Since 2000, the worldwide economic situation has been characterized by large global imbalances, in mainly elevated surpluses in the rapidly industrializing Asian states (notably China) and in northern Europe (Germany), paired with a large deficit in US. As the International Monetary Fund (IMF) has presently recorded in its 2017 external sector report, the persistence of large current account surpluses has been a previously unusual feature of the worldwide economy over the last 15 years. The IMF recorded that of 15 advanced states that had external surpluses during 2002, 12 still had them in 2008 and 11 still had them during 2016. In several instances, the surpluses have grown larger.
On the other hand, Pakistan’s external account recorded a current account deficit of less than a billion dollars for the second consecutive month in September 2017. The country’s current account deficit increased to $3.6 billion in the first three months of the present fiscal year, FY18, as compared to $1.6 billion in the corresponding period of last fiscal year, FY2017.
Economic advisors mentioned that the current account deficit during the month of September 2017 was reported at $956 million, as against to $550 million of August 2017, chiefly because of lower remittances. They further said that current account deficit rose to 4.2 percent of gross domestic product (GDP). Trade deficit during September 2017 remained flat at $2.2 billion. Both exports and imports fell by 1117 percent and 8 percent to $1.7 billion and $3.9 billion respectively. The fall was chiefly because of lower number of working days in the month. The current account, broadest measure of trade, covers flows of goods, services and investment. The current account is a significant indicator of economy’s health. The overall balance of payment, which adds financial account and capital account, stayed in the red, reaching at $761 million in September 2017.

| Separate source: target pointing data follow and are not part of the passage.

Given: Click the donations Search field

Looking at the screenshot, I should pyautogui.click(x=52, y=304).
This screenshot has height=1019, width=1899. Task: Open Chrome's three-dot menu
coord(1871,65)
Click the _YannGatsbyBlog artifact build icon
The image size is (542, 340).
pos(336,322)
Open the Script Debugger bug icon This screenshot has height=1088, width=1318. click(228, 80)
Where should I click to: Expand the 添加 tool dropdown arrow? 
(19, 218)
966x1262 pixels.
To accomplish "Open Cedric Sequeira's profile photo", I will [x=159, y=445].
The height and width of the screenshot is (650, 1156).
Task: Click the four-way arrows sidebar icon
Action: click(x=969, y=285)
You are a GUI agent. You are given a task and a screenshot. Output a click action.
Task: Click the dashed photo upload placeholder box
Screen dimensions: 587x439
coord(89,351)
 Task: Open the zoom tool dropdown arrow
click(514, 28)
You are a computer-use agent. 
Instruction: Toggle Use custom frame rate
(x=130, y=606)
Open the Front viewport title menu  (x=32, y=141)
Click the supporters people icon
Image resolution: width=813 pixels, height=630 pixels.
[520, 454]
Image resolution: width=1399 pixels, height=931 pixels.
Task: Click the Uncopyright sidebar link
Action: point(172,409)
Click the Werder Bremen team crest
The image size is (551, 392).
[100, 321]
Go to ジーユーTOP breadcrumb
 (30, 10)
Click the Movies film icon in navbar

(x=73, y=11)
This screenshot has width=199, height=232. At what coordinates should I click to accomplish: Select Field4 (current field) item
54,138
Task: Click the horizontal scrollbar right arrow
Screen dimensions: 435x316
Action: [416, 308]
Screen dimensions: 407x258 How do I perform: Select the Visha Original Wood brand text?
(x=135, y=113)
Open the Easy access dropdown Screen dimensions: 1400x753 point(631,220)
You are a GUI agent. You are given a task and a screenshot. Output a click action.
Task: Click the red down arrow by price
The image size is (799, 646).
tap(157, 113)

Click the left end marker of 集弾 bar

Petroleum imports on PBS rose by 34 percent yearly whereas petroleum imports on SBP rose by only 12 percent yearly in Sep-2017, which can be showed by timing difference between customs clearance and payments or IDB’s oil facility wherein the lender makes a payment directly to the oil supplier. Nonetheless, national accounts continue to reflect lower international oil prices with realized crude oil import price averaging only USD 41/bbl in Sep-2017 (PBS) as against to Arab Light price average of USD 54/bbl for the month. Hence, petroleum imports could witness sharp inflation in ensuing months as higher oil rates flow through the accounts while demand continues to stand strong.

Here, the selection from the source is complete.